Sinn Fein leader Gerry Adams has not ruled out entering coalition with Fianna Fail.
The latest Irish Times/Ipsos MRBI poll has showed the party is on course to become the second largest in the Dail after the next election.
Speaking this morning, Mr Adams said the course forward could not be decided until after the votes are cast.
Asked about a future coalition with Fianna Fáil, Mr Adams said: "Our party Árd Fheis will decide on these issues if we get a mandate.
“And remember we do not have a mandate at this time and neither does anyone else. We have made it clear we are not going to do what Labour did and go in with these bigger conservative parties, if they are bigger conservative parties.

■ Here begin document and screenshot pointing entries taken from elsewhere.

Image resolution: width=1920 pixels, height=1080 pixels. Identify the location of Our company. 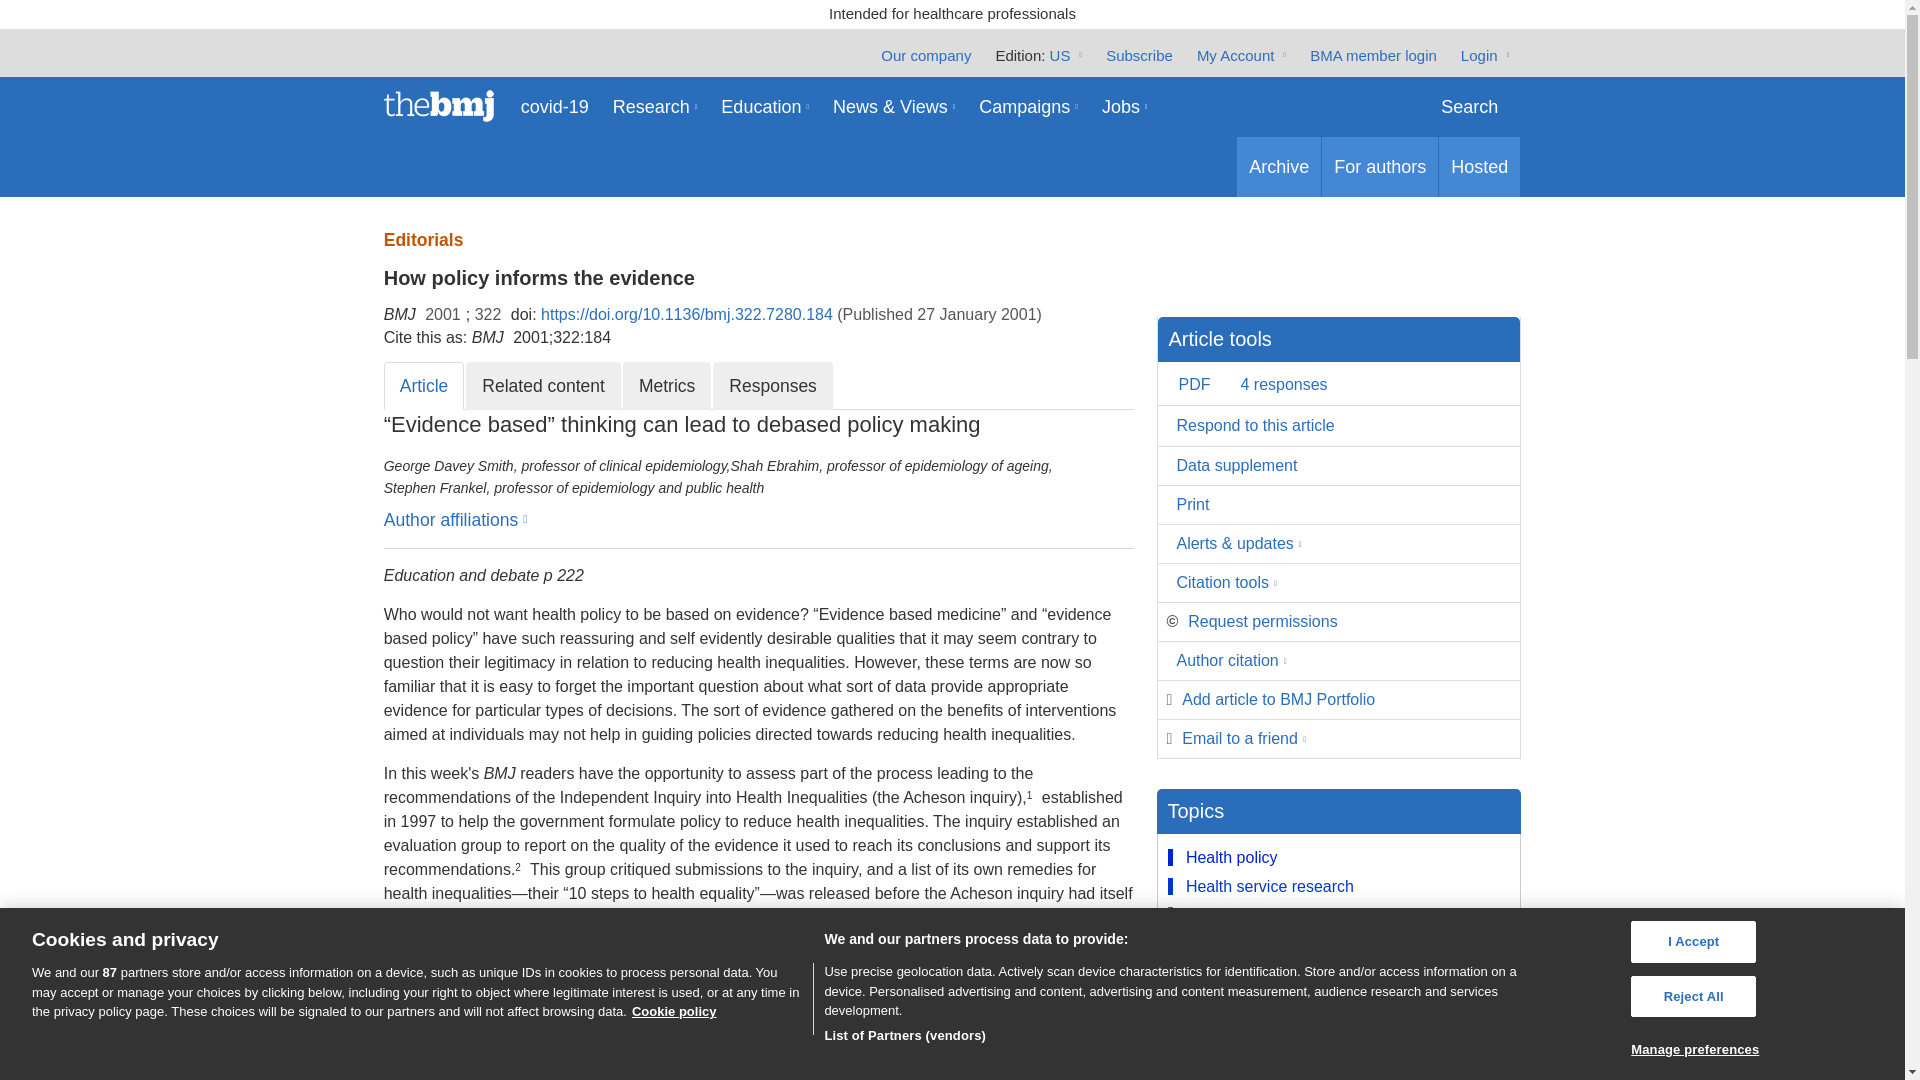
(926, 54).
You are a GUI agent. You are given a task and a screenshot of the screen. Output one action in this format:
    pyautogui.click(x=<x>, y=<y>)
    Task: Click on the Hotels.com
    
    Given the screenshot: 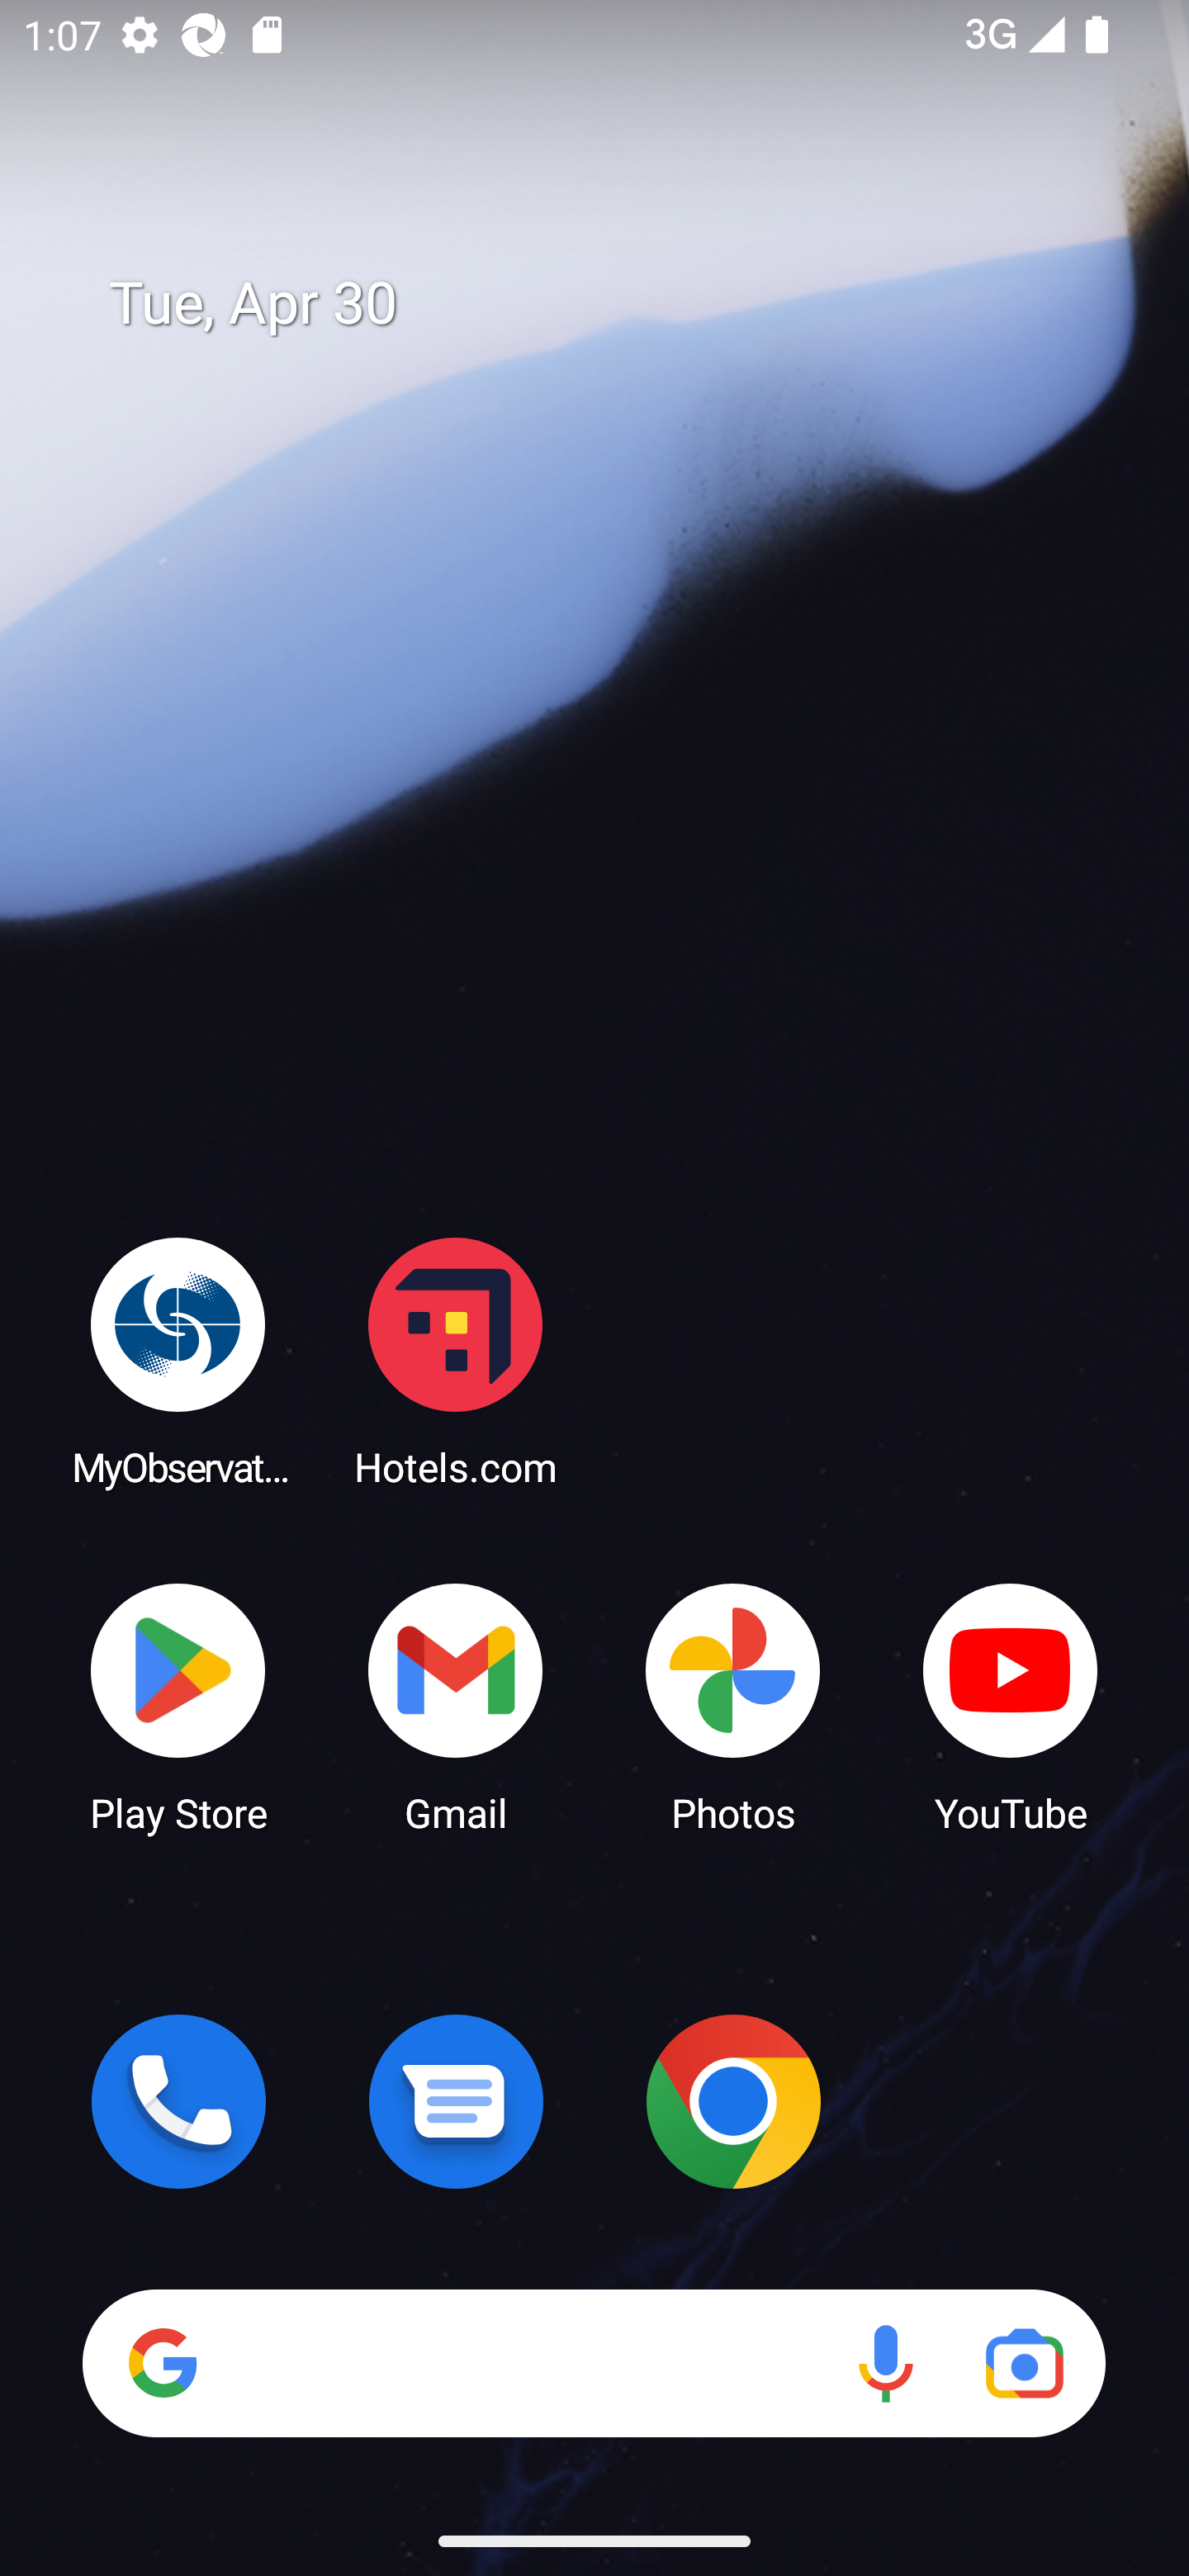 What is the action you would take?
    pyautogui.click(x=456, y=1361)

“The wonderful thing about the elections is that nobody really knows what is going to come out of it. So when we are clear what comes out of it, we will talk to whoever we think is appropriate to talk to.”
Mr Adams said the only decision Sinn Fein has made is that it will not follow the same path as the Labour party and enter coalition as a junior party.
The latest Irish Times/Ipsos MRBI poll shows Fine Gael is on course to be the biggest party in the Dail after the general election.
Its support now stands at 30 per cent. Sinn Féin is at 21 per cent in the polls, while Fianna Fáil is at 19 per cent.
A Sinn Féin source later said that coalition with Fianna Fáil was extremely unlikely.
“In order for the party to even contemplate coalition with Fianna Fáil it would have to be on the basis that Sinn Féin is the lead party.
“Fianna Fáil would have to sign up to the Right2Change principles and agree to abolish the property tax, water charges and Irish Water which is unlikely to happen.”
However Fianna Fáil TD Barry Cowen has firmly ruled out entering coalition with Sinn Fein after the general election.
The Offaly deputy was responding to comments from Sinn Féin leader Gerry Adams, who did not rule out the possibility of coalescing with Fianna Fáil.
“Gerry can do business with who he likes, but I personally won’t be doing any business with him,” Mr Cowen said.